_Quoted text:_
▬▬▬▬▬▬▬▬▬▬

United States – President Narrows Exemption from June 22 Proclamation

US–President Narrows Exemption from 6/22 Proclamation

The U.S. President amended his Proclamation of June 22, 2020 that suspended the entry of certain H-1B, H-2B, L-1 and J-1 nonimmigrants and their dependents in H-4, L-2, and J-2 status to the United States.




On June 29, 2020, United States President Donald Trump amended his Proclamation of June 22, 2020, which suspended the entry of certain H-1B, H-2B, L-1, and J-1 nonimmigrants and their dependents in H-4, L-2, and J-2 status to the U.S. closing an exemption loophole.1

For prior coverage, see GMS Flash Alert 2020-294, June 23, 2020.


The amendment reversed course and clarified that only individuals with H-1B, H-2B, L-1, or J-1 visas valid on June 24, 2020 are exempt from the travel ban, closing a loophole that exempted individuals with valid visas in other categories who were outside the U.S. on June 24, 2020. For example, an F-1 student who departed the U.S. prior to June 24, 2020, held an F-1 visa that was valid on June 24, 2020, and planned to re-enter the U.S. on an H-1B visa to be issued based on an H-1B approval notice issued before June 24, 2020, will now be barred from entering the U.S. in H-1B status until after December 31, 2020.

▬▬▬▬▬▬▬▬▬▬

_Dataset records:_
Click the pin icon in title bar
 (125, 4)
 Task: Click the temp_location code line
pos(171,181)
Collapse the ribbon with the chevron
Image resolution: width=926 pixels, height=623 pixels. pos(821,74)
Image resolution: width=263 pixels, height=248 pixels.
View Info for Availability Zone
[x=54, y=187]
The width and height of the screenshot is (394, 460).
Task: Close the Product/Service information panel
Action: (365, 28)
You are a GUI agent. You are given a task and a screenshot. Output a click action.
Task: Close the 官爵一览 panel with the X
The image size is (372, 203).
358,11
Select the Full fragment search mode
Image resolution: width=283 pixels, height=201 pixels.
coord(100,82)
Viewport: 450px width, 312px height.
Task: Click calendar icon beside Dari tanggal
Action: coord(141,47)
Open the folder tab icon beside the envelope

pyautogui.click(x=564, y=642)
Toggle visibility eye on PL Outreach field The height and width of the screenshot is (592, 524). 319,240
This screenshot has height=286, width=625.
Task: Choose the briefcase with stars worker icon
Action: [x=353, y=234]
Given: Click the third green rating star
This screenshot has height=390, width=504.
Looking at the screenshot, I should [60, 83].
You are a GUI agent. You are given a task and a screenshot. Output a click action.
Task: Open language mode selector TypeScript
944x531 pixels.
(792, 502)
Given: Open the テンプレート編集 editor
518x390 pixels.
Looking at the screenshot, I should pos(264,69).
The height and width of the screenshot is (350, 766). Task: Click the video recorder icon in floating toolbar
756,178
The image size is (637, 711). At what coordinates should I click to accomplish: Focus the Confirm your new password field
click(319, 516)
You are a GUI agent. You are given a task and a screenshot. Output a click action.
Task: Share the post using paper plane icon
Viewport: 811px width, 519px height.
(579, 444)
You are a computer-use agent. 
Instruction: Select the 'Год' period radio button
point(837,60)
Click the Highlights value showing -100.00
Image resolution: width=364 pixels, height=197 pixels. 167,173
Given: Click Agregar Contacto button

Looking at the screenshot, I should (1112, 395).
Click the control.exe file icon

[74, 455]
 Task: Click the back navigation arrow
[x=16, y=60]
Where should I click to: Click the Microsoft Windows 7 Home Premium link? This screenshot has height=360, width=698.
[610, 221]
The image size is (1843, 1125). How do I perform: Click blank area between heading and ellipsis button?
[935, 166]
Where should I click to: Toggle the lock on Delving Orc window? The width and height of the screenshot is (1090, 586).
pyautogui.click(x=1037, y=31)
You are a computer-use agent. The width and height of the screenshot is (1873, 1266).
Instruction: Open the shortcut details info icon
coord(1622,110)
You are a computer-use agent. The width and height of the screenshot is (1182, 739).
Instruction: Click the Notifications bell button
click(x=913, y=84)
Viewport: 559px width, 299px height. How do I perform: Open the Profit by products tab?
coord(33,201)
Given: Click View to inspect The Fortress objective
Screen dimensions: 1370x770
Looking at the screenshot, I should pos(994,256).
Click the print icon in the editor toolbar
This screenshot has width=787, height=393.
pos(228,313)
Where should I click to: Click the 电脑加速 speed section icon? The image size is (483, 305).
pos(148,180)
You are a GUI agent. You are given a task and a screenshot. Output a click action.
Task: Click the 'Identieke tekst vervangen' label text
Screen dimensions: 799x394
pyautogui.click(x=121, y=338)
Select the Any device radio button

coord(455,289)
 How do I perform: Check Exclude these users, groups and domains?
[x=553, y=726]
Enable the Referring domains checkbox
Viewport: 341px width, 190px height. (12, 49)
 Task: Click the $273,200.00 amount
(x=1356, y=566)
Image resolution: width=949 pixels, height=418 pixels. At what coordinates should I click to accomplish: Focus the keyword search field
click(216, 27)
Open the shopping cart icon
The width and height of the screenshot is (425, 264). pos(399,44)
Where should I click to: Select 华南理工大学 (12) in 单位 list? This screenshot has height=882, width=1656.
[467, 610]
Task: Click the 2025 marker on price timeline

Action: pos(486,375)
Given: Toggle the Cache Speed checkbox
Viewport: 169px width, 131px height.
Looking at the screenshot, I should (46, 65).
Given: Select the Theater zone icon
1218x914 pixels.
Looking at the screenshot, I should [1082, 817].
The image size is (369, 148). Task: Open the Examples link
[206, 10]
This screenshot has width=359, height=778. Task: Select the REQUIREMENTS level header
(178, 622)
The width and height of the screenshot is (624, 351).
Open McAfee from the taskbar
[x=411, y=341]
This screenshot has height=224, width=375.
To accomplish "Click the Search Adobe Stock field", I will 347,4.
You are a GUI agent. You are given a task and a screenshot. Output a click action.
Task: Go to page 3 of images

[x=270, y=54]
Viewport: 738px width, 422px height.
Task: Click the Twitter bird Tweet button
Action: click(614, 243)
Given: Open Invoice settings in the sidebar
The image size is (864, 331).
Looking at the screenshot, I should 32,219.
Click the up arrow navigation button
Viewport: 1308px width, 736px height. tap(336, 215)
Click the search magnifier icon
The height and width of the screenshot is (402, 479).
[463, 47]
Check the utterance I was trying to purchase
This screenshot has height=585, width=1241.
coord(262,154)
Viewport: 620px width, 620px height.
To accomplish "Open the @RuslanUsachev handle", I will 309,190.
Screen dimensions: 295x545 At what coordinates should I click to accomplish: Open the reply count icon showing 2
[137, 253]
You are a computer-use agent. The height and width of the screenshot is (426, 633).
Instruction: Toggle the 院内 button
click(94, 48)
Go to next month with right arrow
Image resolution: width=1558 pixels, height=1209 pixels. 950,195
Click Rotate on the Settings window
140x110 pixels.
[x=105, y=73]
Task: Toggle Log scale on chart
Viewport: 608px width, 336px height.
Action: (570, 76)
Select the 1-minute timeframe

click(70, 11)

▬▬▬▬▬▬▬▬▬▬

_Tasks for this exercise:_
1. Answer these questions from the text on the proclamation amendment:
(a) On what date was the June 22, 2020 Proclamation amended?
(b) Which GMS Flash Alert is cited for prior coverage?
(c) In the F-1 student example, until when is entry in H-1B status barred?
2. Carry on the text about the proclamation amendment, starting after its final sentence.

_Solved tasks:_
1.
(a) June 29, 2020
(b) GMS Flash Alert 2020-294, June 23, 2020
(c) Until after December 31, 2020

2.
Some persons holding a valid nonimmigrant visa in a category not referenced in the proclamation of June 22, 2020 departed the U.S. in full confidence that they would be able to later apply for a visa in the H-1B, H-2B, L-1, or J-1 category and enter the country in the corresponding visa classification without restriction. The amendment of June 29, 2020, makes clear that this is no longer an option except for those who meet the previously outlined exemption criteria, leaving many foreign nationals unable to return to the U.S. until at least January 1, 2021. 


The text of the proclamation issued on June 22, 2020 suggested that an individual with a nonimmigrant visa in any category (i.e., F-1 student, B-1 business visitor, B-2 visitor for pleasure, etc.) that was valid as of June 24, 2020 would be exempt from the restrictions on entry imposed by the proclamation.

Changes under Recent Revision

President Trump’s recent amendment narrows the ban’s “valid nonimmigrant visa” exemption to apply only to those individuals who held a valid visa in one of the affected nonimmigrant visa categories (i.e. H-1B, H-2B, L-1, and J-1) as of June 24, 2020.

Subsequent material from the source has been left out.